WORK REQUIRED: Using the entries that follow, please report how many lines contain the word "inside", with no other words.

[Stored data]
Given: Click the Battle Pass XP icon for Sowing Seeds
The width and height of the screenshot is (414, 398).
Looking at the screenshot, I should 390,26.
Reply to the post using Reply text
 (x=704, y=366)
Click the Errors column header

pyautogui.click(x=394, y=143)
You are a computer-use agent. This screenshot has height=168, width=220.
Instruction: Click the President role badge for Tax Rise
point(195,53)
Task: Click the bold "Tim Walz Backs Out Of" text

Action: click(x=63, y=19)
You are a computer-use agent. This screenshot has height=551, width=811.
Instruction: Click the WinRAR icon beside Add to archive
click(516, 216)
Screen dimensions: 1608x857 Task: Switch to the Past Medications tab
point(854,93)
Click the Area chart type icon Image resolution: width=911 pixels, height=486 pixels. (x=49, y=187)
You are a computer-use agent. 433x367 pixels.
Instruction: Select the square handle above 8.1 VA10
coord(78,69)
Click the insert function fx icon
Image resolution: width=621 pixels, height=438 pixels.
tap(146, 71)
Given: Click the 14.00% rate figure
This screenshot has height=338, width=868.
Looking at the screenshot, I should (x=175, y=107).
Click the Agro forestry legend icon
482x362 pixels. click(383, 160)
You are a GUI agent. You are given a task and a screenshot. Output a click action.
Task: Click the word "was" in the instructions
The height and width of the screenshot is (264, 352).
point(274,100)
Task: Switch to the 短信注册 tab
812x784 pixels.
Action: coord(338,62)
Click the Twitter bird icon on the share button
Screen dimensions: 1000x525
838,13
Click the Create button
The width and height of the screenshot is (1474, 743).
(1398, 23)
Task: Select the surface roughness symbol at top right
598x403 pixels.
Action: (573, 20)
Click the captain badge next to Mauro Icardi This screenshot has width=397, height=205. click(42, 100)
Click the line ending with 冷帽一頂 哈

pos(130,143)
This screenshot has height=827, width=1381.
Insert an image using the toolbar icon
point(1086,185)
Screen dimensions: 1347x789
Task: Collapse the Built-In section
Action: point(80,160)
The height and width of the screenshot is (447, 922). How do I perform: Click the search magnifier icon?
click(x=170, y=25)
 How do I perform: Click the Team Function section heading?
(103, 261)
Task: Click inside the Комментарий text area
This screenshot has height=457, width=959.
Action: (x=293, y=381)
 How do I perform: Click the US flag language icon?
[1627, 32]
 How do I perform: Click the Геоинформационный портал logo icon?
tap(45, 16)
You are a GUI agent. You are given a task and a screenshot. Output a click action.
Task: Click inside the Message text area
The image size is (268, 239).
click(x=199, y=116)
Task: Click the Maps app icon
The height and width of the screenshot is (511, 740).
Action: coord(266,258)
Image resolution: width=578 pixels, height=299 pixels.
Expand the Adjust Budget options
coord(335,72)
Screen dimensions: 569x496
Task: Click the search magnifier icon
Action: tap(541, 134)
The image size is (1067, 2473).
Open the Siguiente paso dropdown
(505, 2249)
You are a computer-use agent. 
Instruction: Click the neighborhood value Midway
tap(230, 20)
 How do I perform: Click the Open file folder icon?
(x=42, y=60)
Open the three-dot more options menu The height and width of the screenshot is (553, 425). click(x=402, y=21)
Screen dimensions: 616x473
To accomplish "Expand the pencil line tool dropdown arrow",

YOUR SOLUTION: 2